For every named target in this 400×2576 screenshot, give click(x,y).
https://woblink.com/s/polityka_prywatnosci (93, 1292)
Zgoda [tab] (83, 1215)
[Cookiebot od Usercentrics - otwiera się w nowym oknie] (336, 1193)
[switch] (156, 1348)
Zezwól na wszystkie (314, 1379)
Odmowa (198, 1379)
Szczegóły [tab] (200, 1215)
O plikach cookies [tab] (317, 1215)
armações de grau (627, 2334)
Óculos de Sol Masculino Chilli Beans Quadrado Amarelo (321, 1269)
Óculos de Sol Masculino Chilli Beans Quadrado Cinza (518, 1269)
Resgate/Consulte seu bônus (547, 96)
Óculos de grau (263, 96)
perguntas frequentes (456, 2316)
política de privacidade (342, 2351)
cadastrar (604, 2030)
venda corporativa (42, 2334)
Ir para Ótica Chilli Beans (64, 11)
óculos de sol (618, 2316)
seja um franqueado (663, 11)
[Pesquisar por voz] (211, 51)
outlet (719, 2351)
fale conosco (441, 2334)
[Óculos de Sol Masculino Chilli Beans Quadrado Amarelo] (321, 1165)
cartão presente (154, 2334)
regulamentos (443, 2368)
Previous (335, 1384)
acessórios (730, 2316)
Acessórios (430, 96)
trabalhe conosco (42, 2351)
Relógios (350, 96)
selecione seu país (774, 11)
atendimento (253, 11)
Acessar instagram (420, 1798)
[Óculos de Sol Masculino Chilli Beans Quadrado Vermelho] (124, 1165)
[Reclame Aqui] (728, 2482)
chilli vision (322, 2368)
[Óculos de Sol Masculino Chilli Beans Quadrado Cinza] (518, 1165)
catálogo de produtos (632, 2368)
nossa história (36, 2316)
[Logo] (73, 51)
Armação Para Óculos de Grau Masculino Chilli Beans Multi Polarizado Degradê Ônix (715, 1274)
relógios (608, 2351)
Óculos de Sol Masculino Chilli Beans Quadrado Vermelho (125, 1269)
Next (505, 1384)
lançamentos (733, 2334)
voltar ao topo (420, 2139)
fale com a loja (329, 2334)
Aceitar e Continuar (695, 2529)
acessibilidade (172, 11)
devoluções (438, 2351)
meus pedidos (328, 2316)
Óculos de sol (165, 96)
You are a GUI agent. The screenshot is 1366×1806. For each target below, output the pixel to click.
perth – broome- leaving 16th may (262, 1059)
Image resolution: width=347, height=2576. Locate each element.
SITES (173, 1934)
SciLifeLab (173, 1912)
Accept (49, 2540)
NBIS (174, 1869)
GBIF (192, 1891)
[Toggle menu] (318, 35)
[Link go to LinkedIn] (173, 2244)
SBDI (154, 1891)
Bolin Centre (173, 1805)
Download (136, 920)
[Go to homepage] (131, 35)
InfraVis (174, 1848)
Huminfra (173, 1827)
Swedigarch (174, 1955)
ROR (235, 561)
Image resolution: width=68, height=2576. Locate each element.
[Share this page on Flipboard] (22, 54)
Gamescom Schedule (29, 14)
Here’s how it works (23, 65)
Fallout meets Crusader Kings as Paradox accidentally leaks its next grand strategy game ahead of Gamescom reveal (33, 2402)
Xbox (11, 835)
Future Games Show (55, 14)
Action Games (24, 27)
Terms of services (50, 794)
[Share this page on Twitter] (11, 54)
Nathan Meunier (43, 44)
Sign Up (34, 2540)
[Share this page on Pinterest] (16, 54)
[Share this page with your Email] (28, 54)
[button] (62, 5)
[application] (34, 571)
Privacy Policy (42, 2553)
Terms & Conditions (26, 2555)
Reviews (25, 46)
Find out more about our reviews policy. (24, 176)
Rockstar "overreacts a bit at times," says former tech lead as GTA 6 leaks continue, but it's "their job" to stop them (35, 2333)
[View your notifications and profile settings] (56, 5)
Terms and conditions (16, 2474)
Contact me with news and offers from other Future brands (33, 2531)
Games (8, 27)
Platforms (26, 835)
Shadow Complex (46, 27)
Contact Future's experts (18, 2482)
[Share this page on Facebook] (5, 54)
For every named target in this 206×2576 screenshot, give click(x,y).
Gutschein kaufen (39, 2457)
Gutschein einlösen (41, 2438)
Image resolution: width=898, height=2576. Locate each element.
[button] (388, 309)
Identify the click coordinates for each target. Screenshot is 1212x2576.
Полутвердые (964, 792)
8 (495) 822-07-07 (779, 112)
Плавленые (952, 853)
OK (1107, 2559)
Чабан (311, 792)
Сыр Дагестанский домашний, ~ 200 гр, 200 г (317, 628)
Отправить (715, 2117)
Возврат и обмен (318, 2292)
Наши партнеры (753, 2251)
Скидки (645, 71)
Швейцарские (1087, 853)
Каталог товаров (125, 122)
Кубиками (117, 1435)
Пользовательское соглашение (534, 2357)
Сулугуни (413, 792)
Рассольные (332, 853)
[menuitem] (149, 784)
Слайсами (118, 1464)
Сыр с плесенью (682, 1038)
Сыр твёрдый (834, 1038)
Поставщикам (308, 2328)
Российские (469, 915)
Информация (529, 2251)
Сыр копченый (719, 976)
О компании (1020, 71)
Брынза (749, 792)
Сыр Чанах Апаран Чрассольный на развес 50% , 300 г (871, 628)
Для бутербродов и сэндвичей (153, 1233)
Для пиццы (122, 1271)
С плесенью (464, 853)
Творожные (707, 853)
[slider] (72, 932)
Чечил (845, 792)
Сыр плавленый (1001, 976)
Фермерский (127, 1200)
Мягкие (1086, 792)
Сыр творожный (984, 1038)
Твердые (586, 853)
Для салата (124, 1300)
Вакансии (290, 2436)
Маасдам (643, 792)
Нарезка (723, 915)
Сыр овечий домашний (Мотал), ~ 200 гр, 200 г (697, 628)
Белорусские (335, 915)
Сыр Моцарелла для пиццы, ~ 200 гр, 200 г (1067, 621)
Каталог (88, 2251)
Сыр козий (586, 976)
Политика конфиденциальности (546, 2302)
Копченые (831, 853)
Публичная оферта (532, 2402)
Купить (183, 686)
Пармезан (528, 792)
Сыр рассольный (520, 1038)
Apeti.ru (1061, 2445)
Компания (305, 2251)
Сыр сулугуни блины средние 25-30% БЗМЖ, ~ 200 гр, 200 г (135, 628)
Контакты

==*==

## Prompt
Your answer must be the full listing above, reproduced exactly.

## Response area
For every named target in this 400×2576 screenshot, give click(x,y).
https://woblink.com/s/polityka_prywatnosci (93, 1292)
Zgoda [tab] (83, 1215)
[Cookiebot od Usercentrics - otwiera się w nowym oknie] (336, 1193)
[switch] (156, 1348)
Zezwól na wszystkie (314, 1379)
Odmowa (198, 1379)
Szczegóły [tab] (200, 1215)
O plikach cookies [tab] (317, 1215)
armações de grau (627, 2334)
Óculos de Sol Masculino Chilli Beans Quadrado Amarelo (321, 1269)
Óculos de Sol Masculino Chilli Beans Quadrado Cinza (518, 1269)
Resgate/Consulte seu bônus (547, 96)
Óculos de grau (263, 96)
perguntas frequentes (456, 2316)
política de privacidade (342, 2351)
cadastrar (604, 2030)
venda corporativa (42, 2334)
Ir para Ótica Chilli Beans (64, 11)
óculos de sol (618, 2316)
seja um franqueado (663, 11)
[Pesquisar por voz] (211, 51)
outlet (719, 2351)
fale conosco (441, 2334)
[Óculos de Sol Masculino Chilli Beans Quadrado Amarelo] (321, 1165)
cartão presente (154, 2334)
regulamentos (443, 2368)
Previous (335, 1384)
acessórios (730, 2316)
Acessórios (430, 96)
trabalhe conosco (42, 2351)
Relógios (350, 96)
selecione seu país (774, 11)
atendimento (253, 11)
Acessar instagram (420, 1798)
[Óculos de Sol Masculino Chilli Beans Quadrado Vermelho] (124, 1165)
[Reclame Aqui] (728, 2482)
chilli vision (322, 2368)
[Óculos de Sol Masculino Chilli Beans Quadrado Cinza] (518, 1165)
catálogo de produtos (632, 2368)
nossa história (36, 2316)
[Logo] (73, 51)
Armação Para Óculos de Grau Masculino Chilli Beans Multi Polarizado Degradê Ônix (715, 1274)
relógios (608, 2351)
Óculos de Sol Masculino Chilli Beans Quadrado Vermelho (125, 1269)
Next (505, 1384)
lançamentos (733, 2334)
voltar ao topo (420, 2139)
fale com a loja (329, 2334)
Aceitar e Continuar (695, 2529)
acessibilidade (172, 11)
devoluções (438, 2351)
meus pedidos (328, 2316)
Óculos de sol (165, 96)
You are a GUI agent. The screenshot is 1366×1806. For each target below, output the pixel to click.
perth – broome- leaving 16th may (262, 1059)
Image resolution: width=347, height=2576. Locate each element.
SITES (173, 1934)
SciLifeLab (173, 1912)
Accept (49, 2540)
NBIS (174, 1869)
GBIF (192, 1891)
[Toggle menu] (318, 35)
[Link go to LinkedIn] (173, 2244)
SBDI (154, 1891)
Bolin Centre (173, 1805)
Download (136, 920)
[Go to homepage] (131, 35)
InfraVis (174, 1848)
Huminfra (173, 1827)
Swedigarch (174, 1955)
ROR (235, 561)
Image resolution: width=68, height=2576. Locate each element.
[Share this page on Flipboard] (22, 54)
Gamescom Schedule (29, 14)
Here’s how it works (23, 65)
Fallout meets Crusader Kings as Paradox accidentally leaks its next grand strategy game ahead of Gamescom reveal (33, 2402)
Xbox (11, 835)
Future Games Show (55, 14)
Action Games (24, 27)
Terms of services (50, 794)
[Share this page on Twitter] (11, 54)
Nathan Meunier (43, 44)
Sign Up (34, 2540)
[Share this page on Pinterest] (16, 54)
[Share this page with your Email] (28, 54)
[button] (62, 5)
[application] (34, 571)
Privacy Policy (42, 2553)
Terms & Conditions (26, 2555)
Reviews (25, 46)
Find out more about our reviews policy. (24, 176)
Rockstar "overreacts a bit at times," says former tech lead as GTA 6 leaks continue, but it's "their job" to stop them (35, 2333)
[View your notifications and profile settings] (56, 5)
Terms and conditions (16, 2474)
Contact me with news and offers from other Future brands (33, 2531)
Games (8, 27)
Platforms (26, 835)
Shadow Complex (46, 27)
Contact Future's experts (18, 2482)
[Share this page on Facebook] (5, 54)
For every named target in this 206×2576 screenshot, give click(x,y).
Gutschein kaufen (39, 2457)
Gutschein einlösen (41, 2438)
Image resolution: width=898, height=2576. Locate each element.
[button] (388, 309)
Identify the click coordinates for each target. Screenshot is 1212x2576.
Полутвердые (964, 792)
8 (495) 822-07-07 (779, 112)
Плавленые (952, 853)
OK (1107, 2559)
Чабан (311, 792)
Сыр Дагестанский домашний, ~ 200 гр, 200 г (317, 628)
Отправить (715, 2117)
Возврат и обмен (318, 2292)
Наши партнеры (753, 2251)
Скидки (645, 71)
Швейцарские (1087, 853)
Каталог товаров (125, 122)
Кубиками (117, 1435)
Пользовательское соглашение (534, 2357)
Сулугуни (413, 792)
Рассольные (332, 853)
[menuitem] (149, 784)
Слайсами (118, 1464)
Сыр с плесенью (682, 1038)
Сыр твёрдый (834, 1038)
Поставщикам (308, 2328)
Российские (469, 915)
Информация (529, 2251)
Сыр копченый (719, 976)
О компании (1020, 71)
Брынза (749, 792)
Сыр Чанах Апаран Чрассольный на развес 50% , 300 г (871, 628)
Для бутербродов и сэндвичей (153, 1233)
Для пиццы (122, 1271)
С плесенью (464, 853)
Творожные (707, 853)
[slider] (72, 932)
Чечил (845, 792)
Сыр плавленый (1001, 976)
Фермерский (127, 1200)
Мягкие (1086, 792)
Сыр творожный (984, 1038)
Твердые (586, 853)
Для салата (124, 1300)
Вакансии (290, 2436)
Маасдам (643, 792)
Нарезка (723, 915)
Сыр овечий домашний (Мотал), ~ 200 гр, 200 г (697, 628)
Белорусские (335, 915)
Сыр Моцарелла для пиццы, ~ 200 гр, 200 г (1067, 621)
Каталог (88, 2251)
Сыр козий (586, 976)
Политика конфиденциальности (546, 2302)
Копченые (831, 853)
Публичная оферта (532, 2402)
Купить (183, 686)
Пармезан (528, 792)
Сыр рассольный (520, 1038)
Apeti.ru (1061, 2445)
Компания (305, 2251)
Сыр сулугуни блины средние 25-30% БЗМЖ, ~ 200 гр, 200 г (135, 628)
Контакты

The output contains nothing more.